_Wat te doen_
a. Geef bij elke bewering aan of die klopt met de tekst over Paro hieronder. Antwoord telkens met ja of nee en citeer letterlijk de woorden uit de tekst die de doorslag geven.
(i) De busrit naar Paro duurt ongeveer acht uur.
(ii) De reizigers zien op de laatste festivaldag hoe de thangka wordt uitgerold.
(iii) Het Nationaal Museum is gevestigd in een oude wachttoren.
b. Zet de tekst over Paro voort vanaf de laatste zin.

Na het ontbijt stappen we in een spiksplinternieuwe bus en vertrekken we naar Paro. De rit zal ongeveer 8 uur gaan duren, dus eigenlijk is vandaag een derde reisdag. Maar vanaf nu is het wel alleen nog maar genieten van de bergen en het land. De Highway is een geasfalteerde weg, maar is niet veel breder dan de bus. Er moet worden uitgeweken als er tegenliggers komen, maar er zijn genoeg mogelijkheden om uit te wijken en gelukkig is er geen massaal verkeer op de weg. Het beeld van smalle wegen met weinig verkeer blijft zo gedurende de rest van de reis. Op sommige plekken wordt aan de weg gewerkt om deze te verbreden, dus we hebben wel nog wat oponthoud onderweg naar Paro.
Paro
Via een prachtige route komen we uiteindelijk aan in Paro. Op de kaart staat Paro aangegeven als een stad, maar het is eigenlijk meer een groot dorp. Steden kent Bhutan niet. Wat even wennen is zijn de honden, want het zijn er een hele hoop; zij zijn totaal niet agressief, maar ze blaffen wel de hele nacht door. Enkele barretjes vormen het uitgaansleven van Paro en we besluiten er een Bhutanees biertje te drinken. In Paro is officieel één bioscoop, maar vanwege het festival worden bars en huizen omgebouwd tot bioscoop en op de muur wordt een Indiase film vertoond. Er is zelfs een gebouw in aanbouw ingericht tot tijdelijke bioscoop en de ‘zalen’ worden met plastic doeken afgeschermd om het een beetje donker te krijgen.
Tijdens ons verblijf in Paro wonen we de tweede dag van het jaarlijkse festival bij. Het festival duurt namelijk vijf dagen en op de laatste dag wordt de thangka uitgerold, maar dat maken wij niet mee. Om een dag dit festival mee te maken is indrukwekkend en geeft een goede indruk van hoe Bhutanezen zelf dit festival beleven. Ik bezoek ook nog de dzong die in Paro ligt.
Klimmen staat op de tweede dag in Paro centraal! De eerste wandeling die op het programma staat, betreft een wandeling naar Tiger's Nest. Dit Taktsang Klooster is gebouwd op de plek waar Guru Rimpoche met een tijger naar Bhutan is gekomen. Deze man heeft het boeddhisme naar Bhutan gebracht. Het klooster ligt op een hoogte van 900 meter tegen een berg aan, boven de vallei van Paro. De klim gaat steil omhoog en wij zijn niet de enigen die ons aan deze klim wagen.
Voor de Bhutanreiziger is een bezoek aan dit klooster een must. Aan het eind van de klim is er een grandioze beloning: een schitterend klooster, merkwaardig tegen de berg gebouwd, met een prachtig uitzicht over de vallei. De tocht naar boven en beneden neemt in totaal zo'n 4 uur in beslag.
Nadat we hebben geluncht, bezoeken we het Nationaal Museum. Dit museum bevindt zich in een oude wachttoren en niet alleen de collectie is de moeite van het bekijken waard, maar ook het gebouw zelf is fantastisch om te bekijken. Met dit museum sluiten we ons bezoek aan de plaats Paro af en vervolgen we onze weg naar de hoofdstad van Bhutan, Thimphu.

_Verzamelde gegevens_
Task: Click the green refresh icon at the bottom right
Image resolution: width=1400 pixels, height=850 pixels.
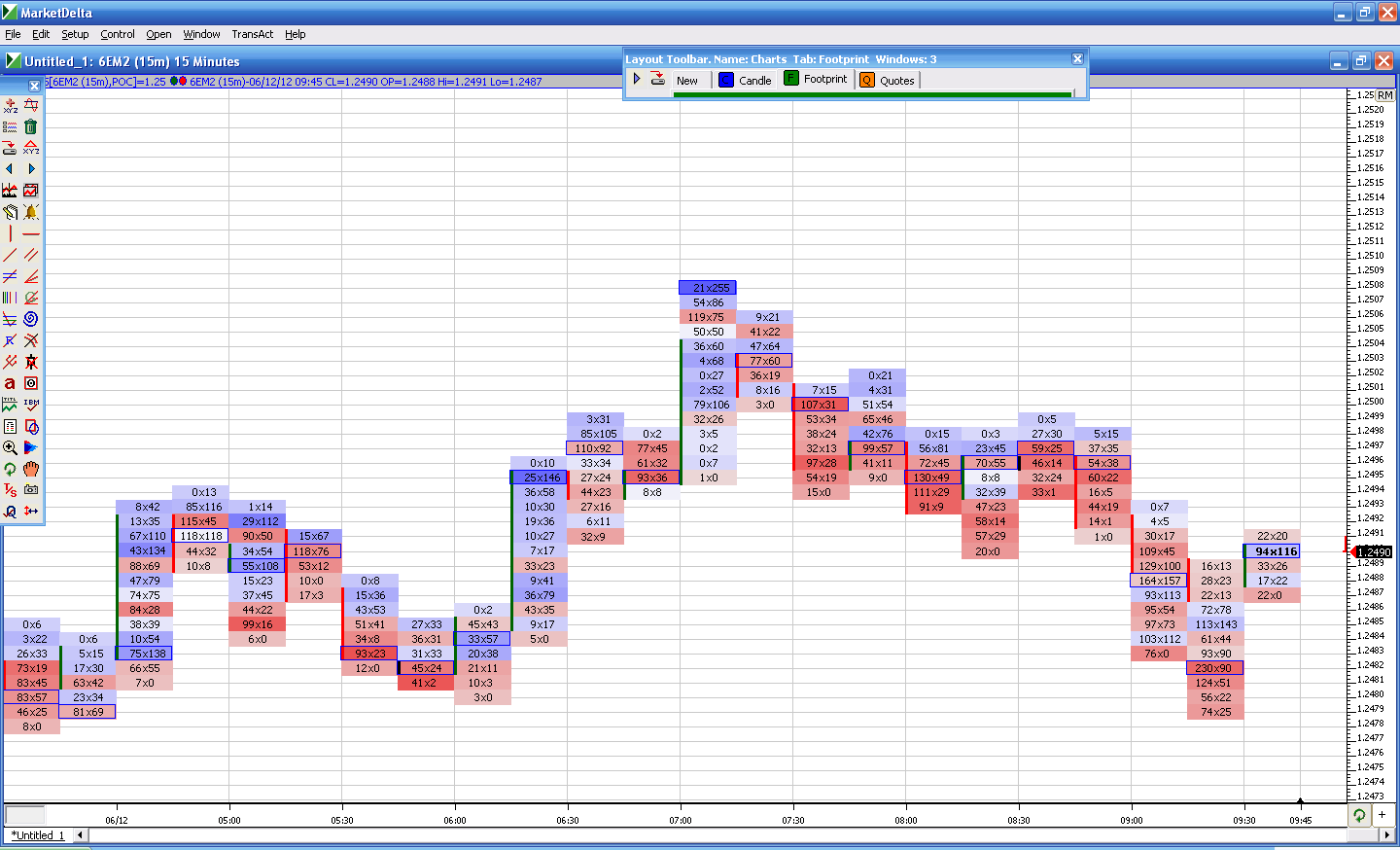Action: 1359,815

_Antwoorden_
a.
(i) Ja: "De rit zal ongeveer 8 uur gaan duren"
(ii) Nee: "op de laatste dag wordt de thangka uitgerold, maar dat maken wij niet mee"
(iii) Ja: "Dit museum bevindt zich in een oude wachttoren"

b.
Thimphu
’s Avonds wandel ik met nog een aantal groepsleden door de hoofdstad, maar die maakt al vrij vroeg een bijna uitgestorven indruk. In een bar genaamd Benez nemen we een afzakkertje en komen we erachter dat de barman zowaar Nederlands spreekt omdat hij een tijdje in Nederland heeft gewoond.
De volgende morgen bezoeken we een tentoonstelling in Thimphu. Er zijn demonstraties van 13 verschillende ambachten en ook wordt boogschieten, de nationale sport, gedemonstreerd. Later worden er ook nog volksdansen uitgevoerd. Het is een leuke ochtend, vooral ook door de vele schoolkinderen die er rondlopen, alles serieus bekijken en overal aantekeningen van maken.
’s Middags hebben we een ‘vrije middag’ en kunnen we ons eigen plan trekken. Ik besluit het Thaise Paviljoen te bezoeken en al lopend door de stad proef ik de sfeer en maak ik foto’s. Op mijn tocht ontmoet ik Ugyen Tshering die kandidaat voor Noord-Thimphu is van de partij Druk Phuensum Tshogpa. Hij is met een groep campagne aan het voeren voor de eerste nationale verkiezingen in Bhutan. Hij legt uit dat hij het niet belangrijk vindt dat er op zijn partij wordt gestemd, zolang de bevolking maar gaat stemmen. De hele groep schudt hem de hand en wenst hem veel succes met de verkiezingen.
Hierna bezoek ik het VAST (Voluntary Artist Studio Thimphu). Een instituut dat is opgericht om lokale artiesten hun talenten verder te laten kunnen ontplooien. Ik bezichtig een aardige tentoonstelling van werken van die kunstenaars. Aan het eind van de middag gaan we met de groep naar de dzong van Thimphu: in dat gebouw bevinden zich niet alleen overheidsdiensten, maar ook tempels en monniken.
Na het avondeten in een Indiaas restaurant, pakken we ons met een groepje samen en gaan we nog op zoek naar een gezellige bar. Als we een barretje binnenkomen, lopen de lokale gasten ineens weg en door onze massale aanwezigheid (welgeteld 6 mensen) houden we nieuwe gasten tegen. Het was dus geen goede gelegenheid om met de Bhutanese bevolking in contact te komen.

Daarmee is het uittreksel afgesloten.